Assignment –
The answer should be a single number: how many lines of the entries below hold the word "agent".

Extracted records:

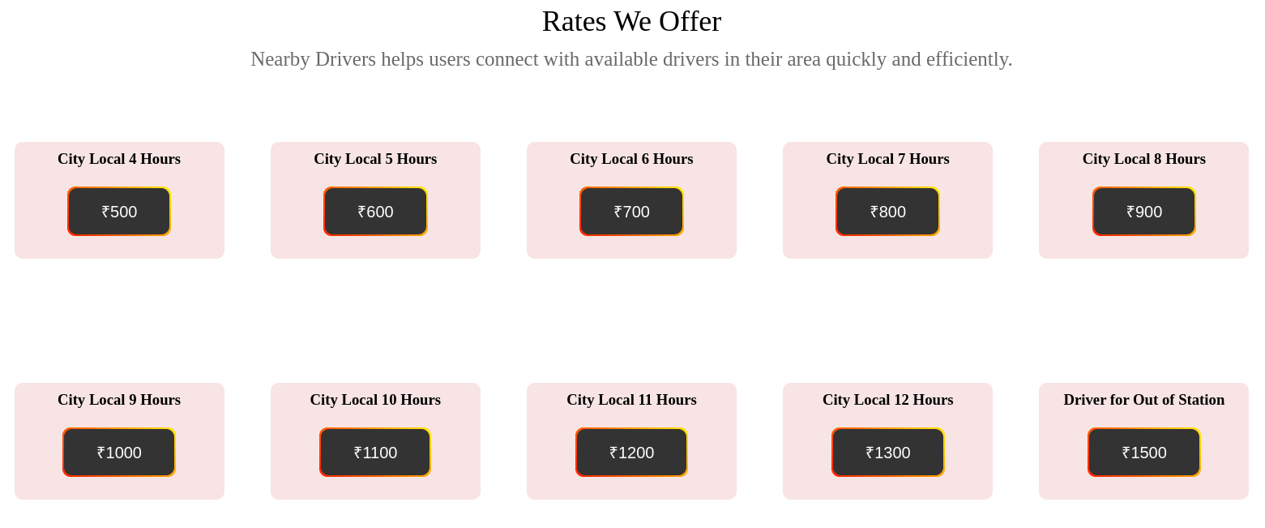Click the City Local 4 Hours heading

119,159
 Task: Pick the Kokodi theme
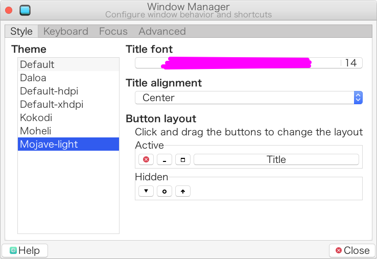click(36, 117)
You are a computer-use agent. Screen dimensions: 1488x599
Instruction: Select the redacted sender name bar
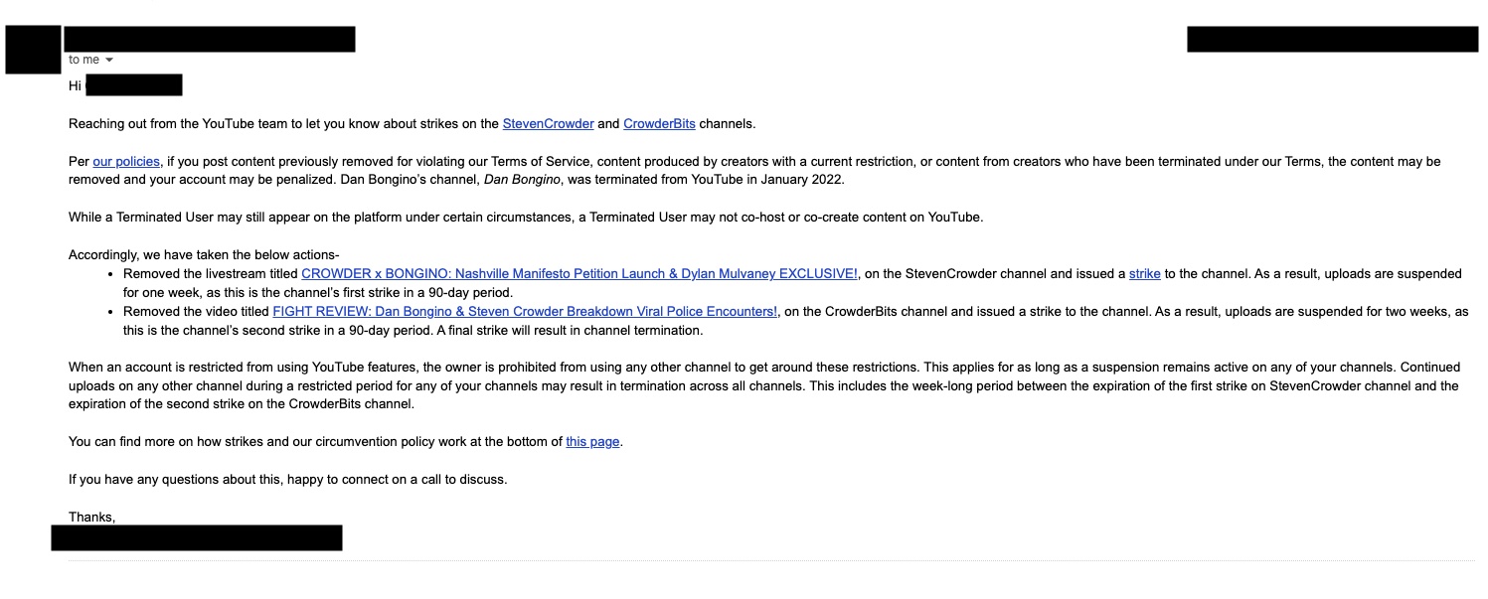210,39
* * *
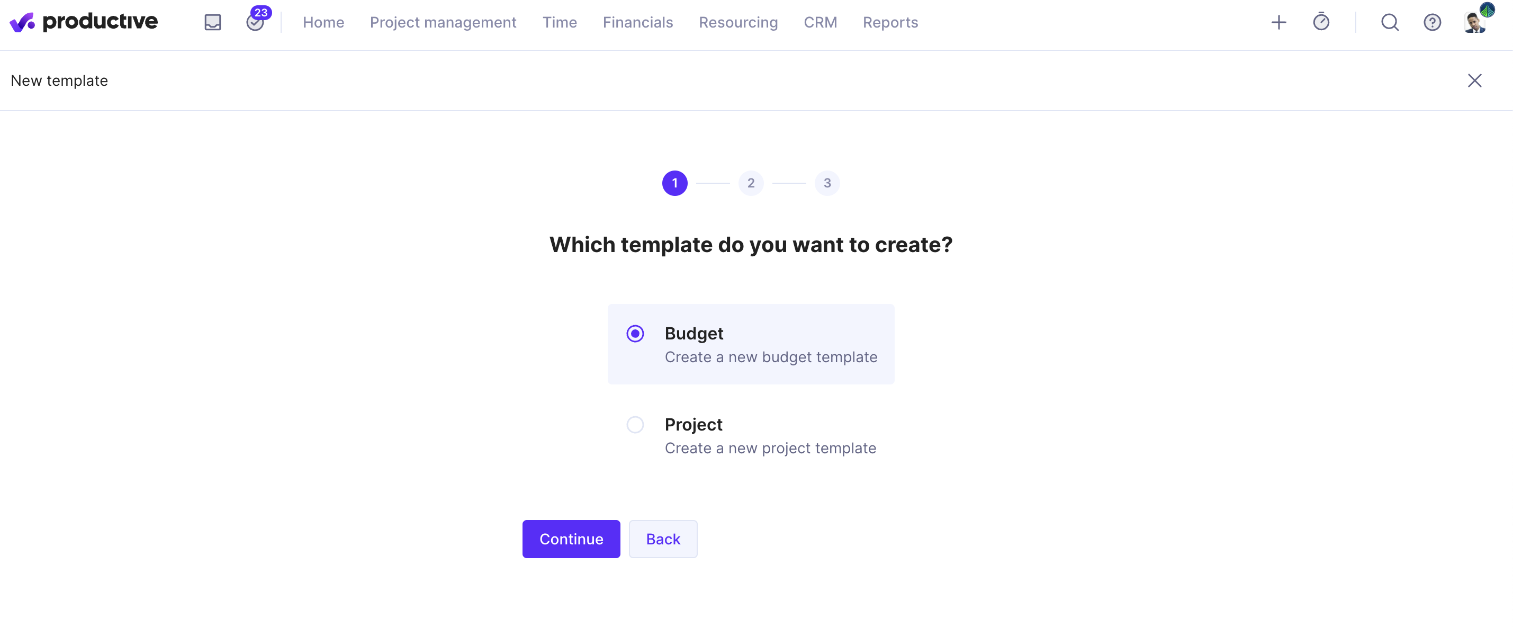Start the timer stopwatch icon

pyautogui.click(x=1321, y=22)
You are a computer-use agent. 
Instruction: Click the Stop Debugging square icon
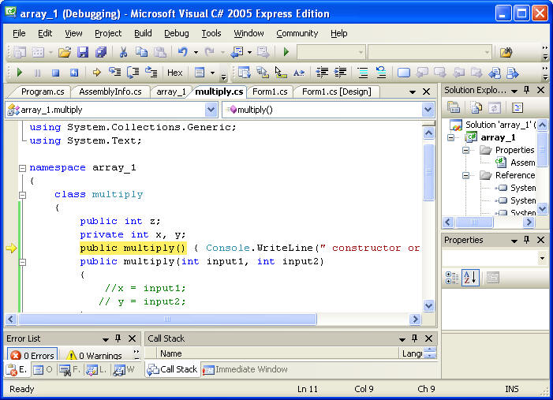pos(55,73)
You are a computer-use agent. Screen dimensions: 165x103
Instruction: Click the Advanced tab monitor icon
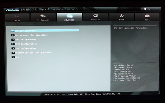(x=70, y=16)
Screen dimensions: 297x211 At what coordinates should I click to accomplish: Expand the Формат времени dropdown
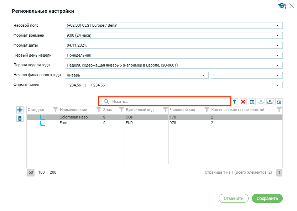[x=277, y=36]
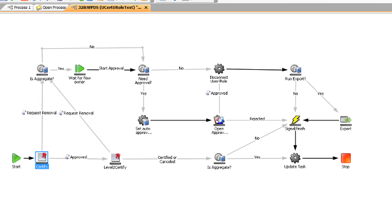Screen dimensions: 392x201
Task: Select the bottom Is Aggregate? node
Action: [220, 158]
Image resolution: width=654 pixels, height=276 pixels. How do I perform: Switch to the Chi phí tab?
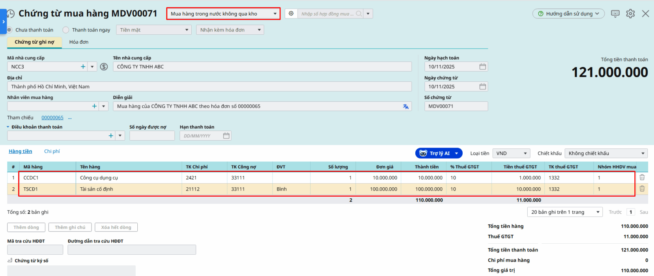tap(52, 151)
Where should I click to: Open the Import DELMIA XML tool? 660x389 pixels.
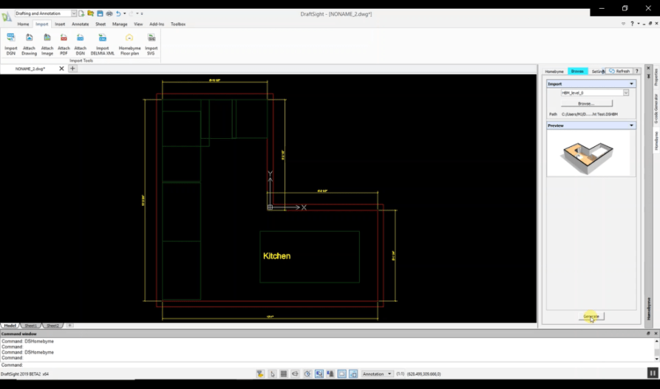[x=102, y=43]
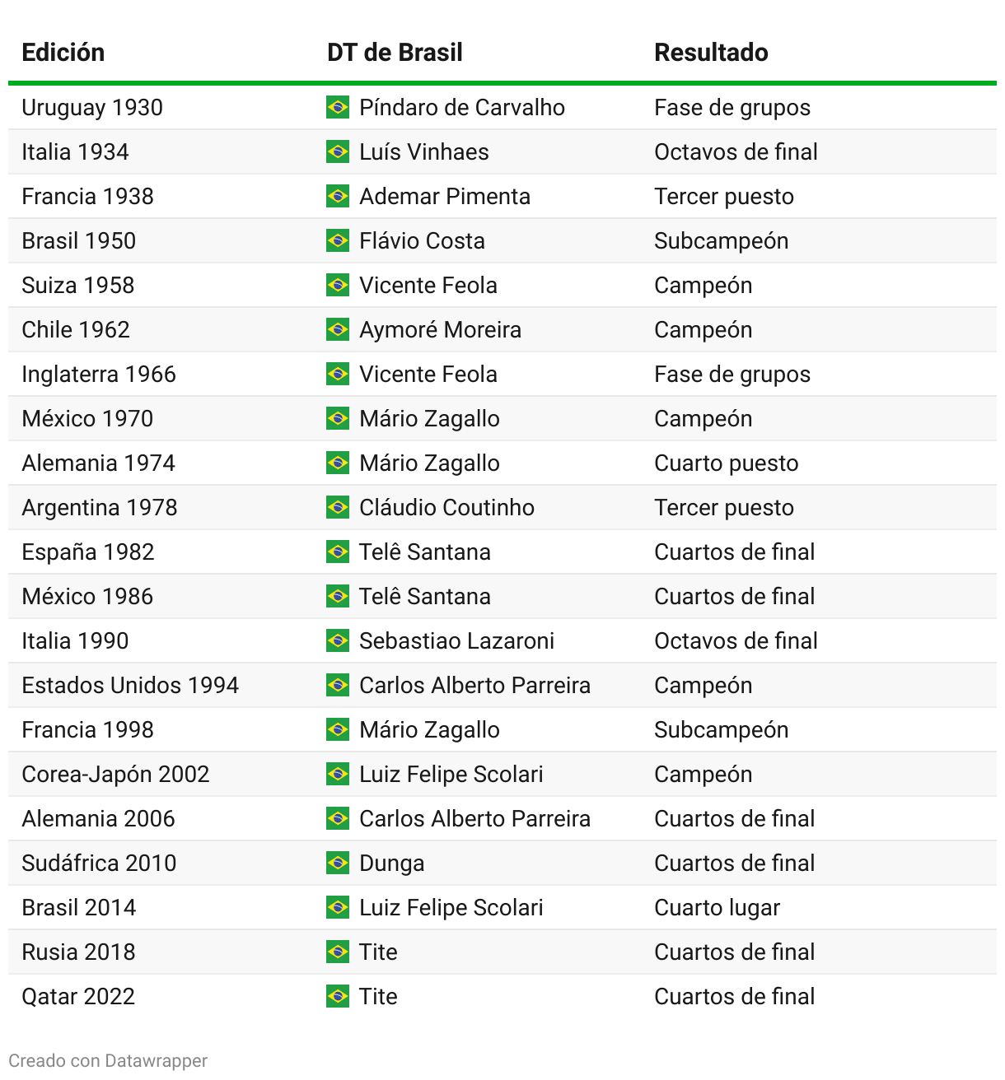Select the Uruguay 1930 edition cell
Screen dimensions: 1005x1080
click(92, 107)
---
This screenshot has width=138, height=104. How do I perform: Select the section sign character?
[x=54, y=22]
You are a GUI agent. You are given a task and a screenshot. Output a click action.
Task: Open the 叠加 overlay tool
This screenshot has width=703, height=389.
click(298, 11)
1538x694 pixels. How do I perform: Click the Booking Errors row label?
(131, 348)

Written reply –
4